*** Records for processing ***

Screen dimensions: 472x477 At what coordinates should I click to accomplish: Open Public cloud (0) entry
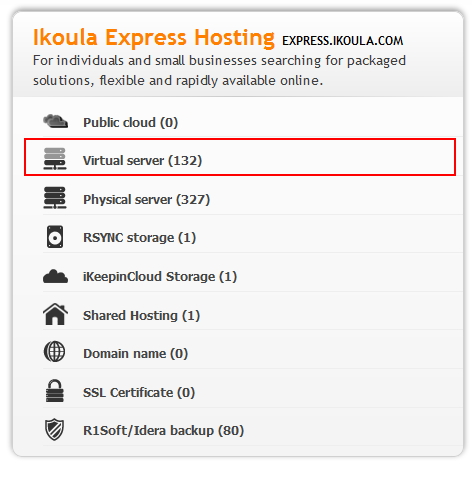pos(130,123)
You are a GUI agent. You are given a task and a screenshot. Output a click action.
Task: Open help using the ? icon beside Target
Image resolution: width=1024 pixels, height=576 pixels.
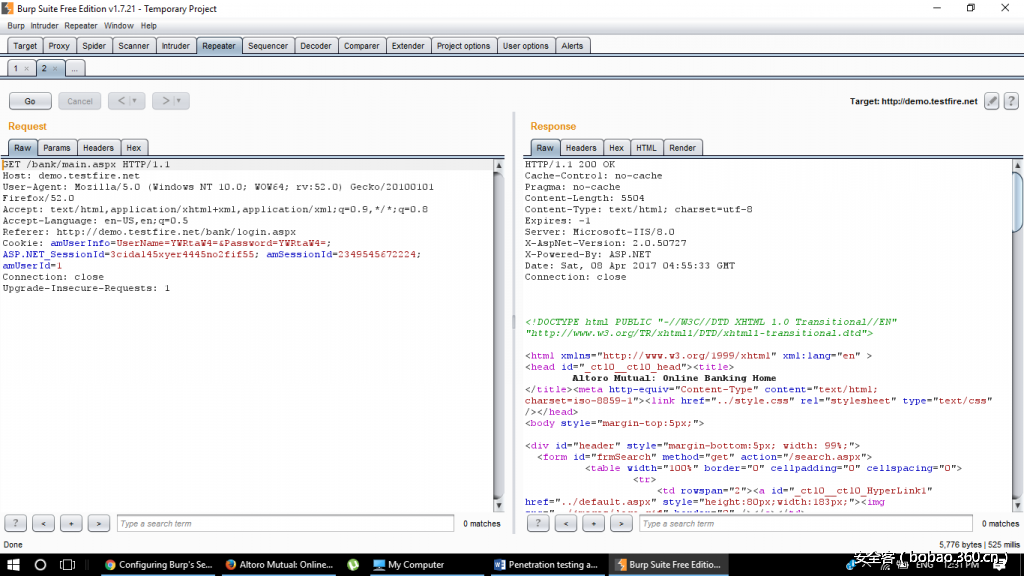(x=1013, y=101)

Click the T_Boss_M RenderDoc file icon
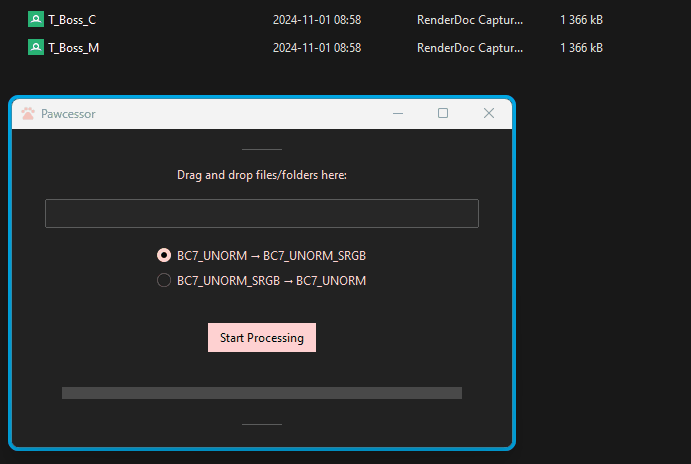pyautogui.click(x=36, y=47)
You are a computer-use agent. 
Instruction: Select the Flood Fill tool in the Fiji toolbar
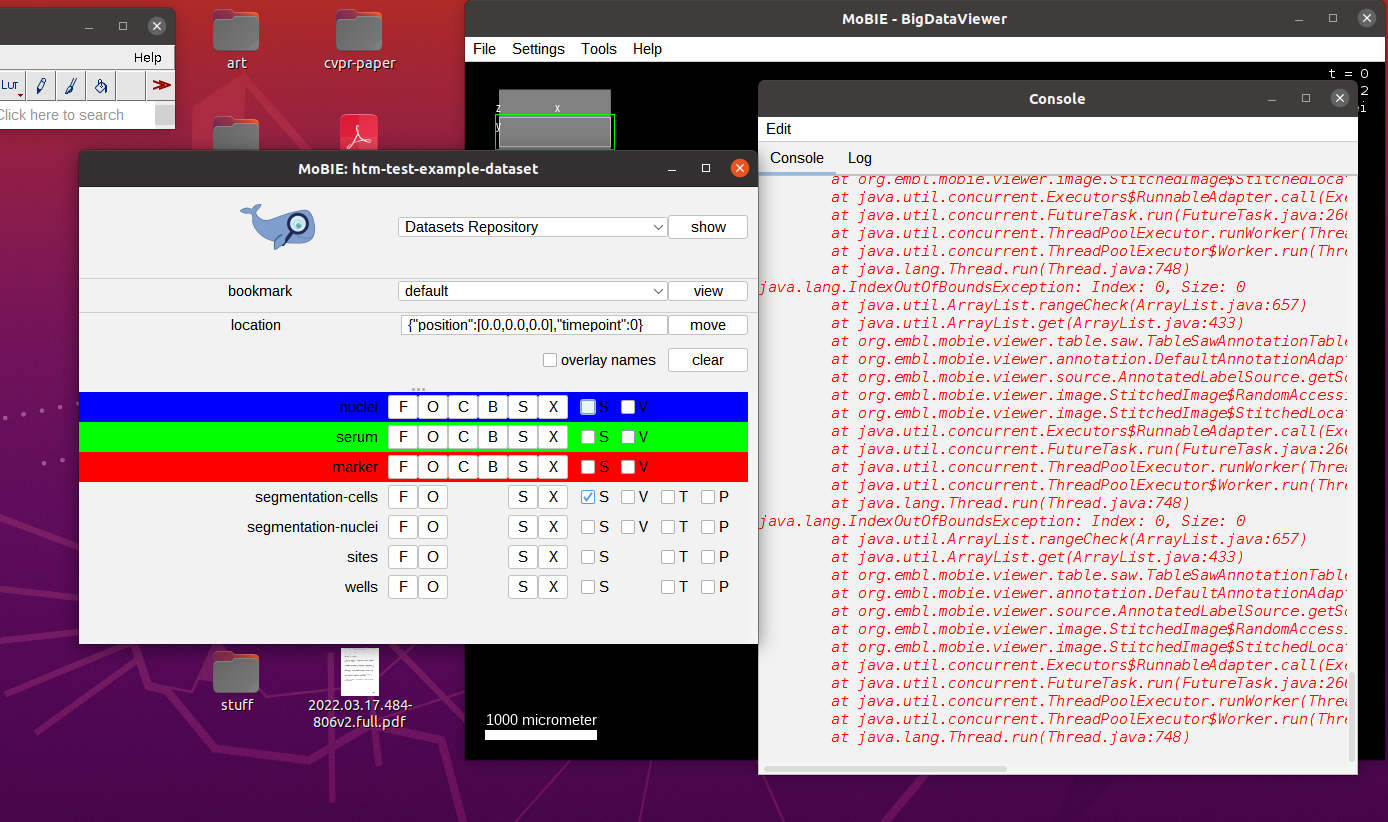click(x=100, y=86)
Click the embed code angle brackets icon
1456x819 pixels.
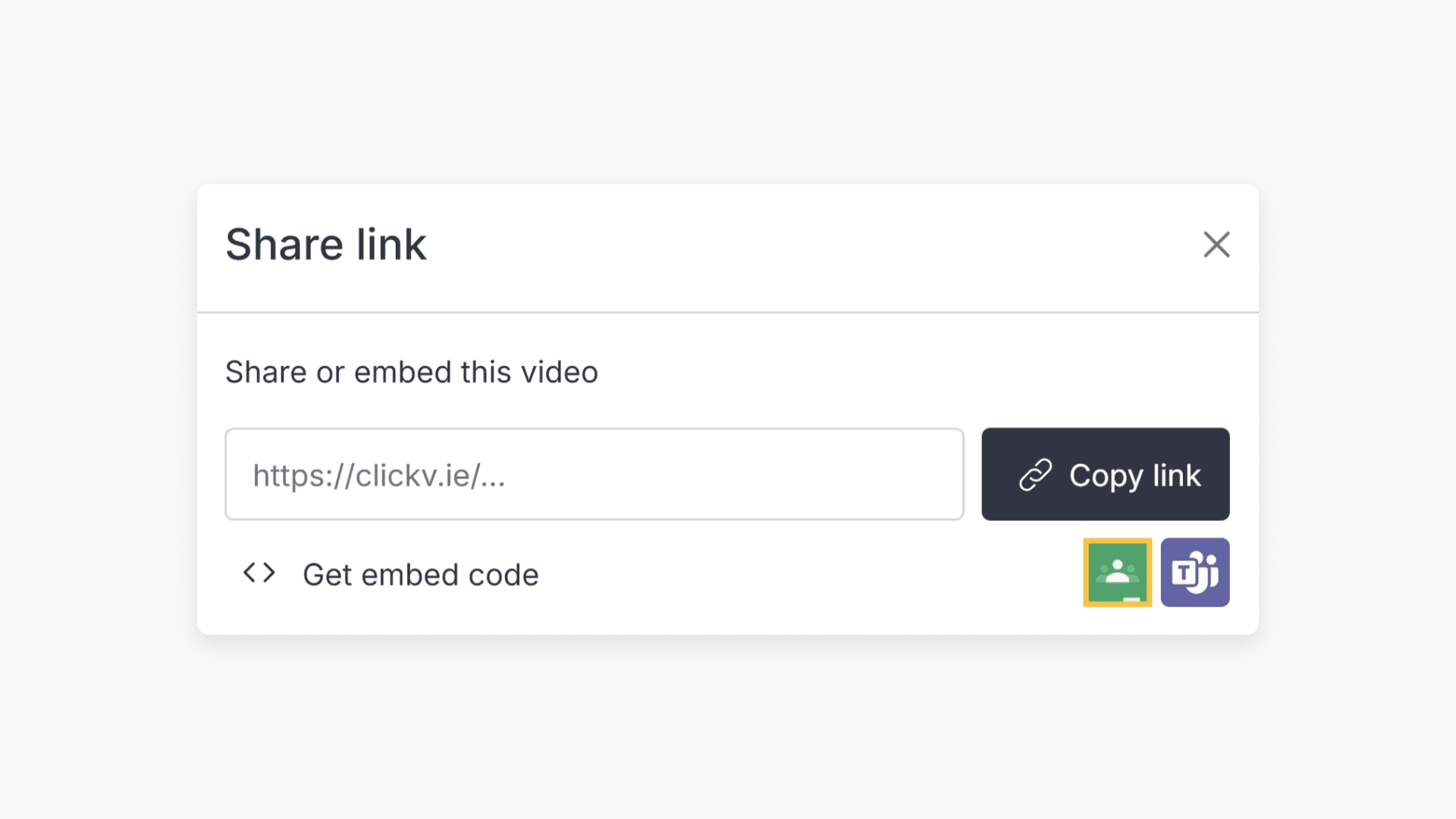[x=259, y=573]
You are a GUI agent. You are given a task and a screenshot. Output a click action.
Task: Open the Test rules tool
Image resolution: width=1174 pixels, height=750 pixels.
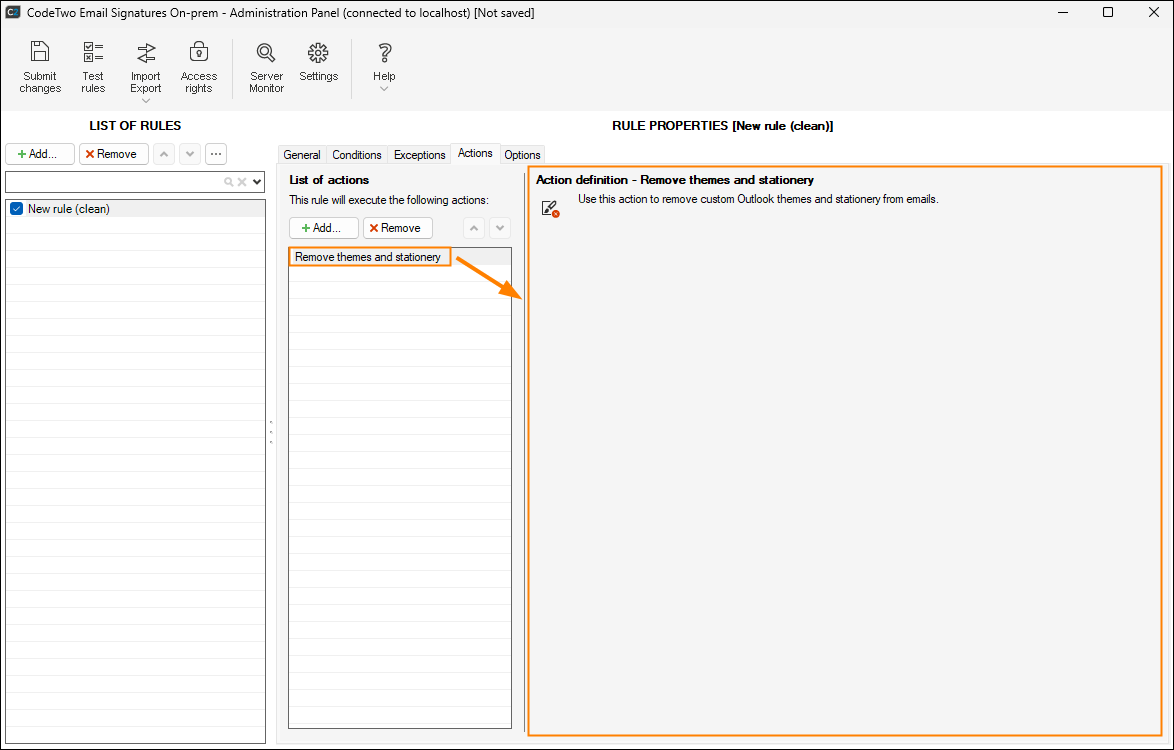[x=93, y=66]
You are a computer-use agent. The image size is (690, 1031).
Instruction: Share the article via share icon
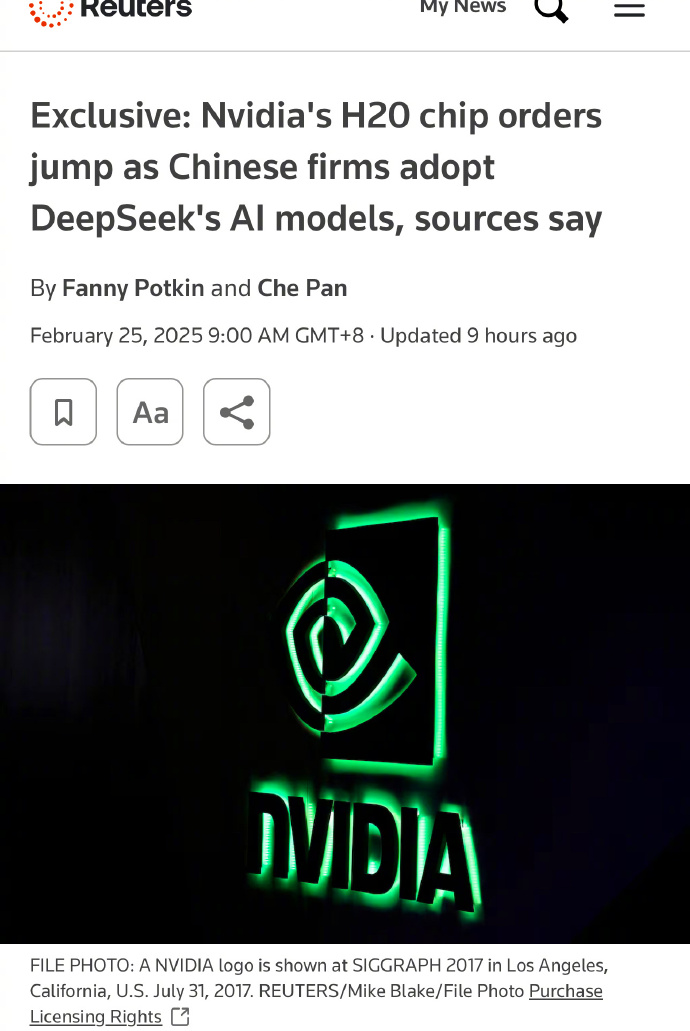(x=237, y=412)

***

What you will do: Extract the lines beginning with the one that contains "Task: Open help" and ending with the last line of the listing. Keep them exact and drop the pictures.

The answer:
Task: Open help using the ? icon beside Target
Image resolution: width=1024 pixels, height=576 pixels.
(x=1013, y=101)

Click the T_Boss_M RenderDoc file icon
pyautogui.click(x=36, y=47)
You are a computer-use agent. 
Instruction: Select the Flood Fill tool in the Fiji toolbar
click(x=100, y=86)
Click the embed code angle brackets icon
1456x819 pixels.
[x=259, y=573]
You are a GUI agent. You are given a task and a screenshot. Output a click action.
Task: Open the Test rules tool
Image resolution: width=1174 pixels, height=750 pixels.
[x=93, y=66]
You are a computer-use agent. The image size is (690, 1031).
Instruction: Share the article via share icon
(x=237, y=412)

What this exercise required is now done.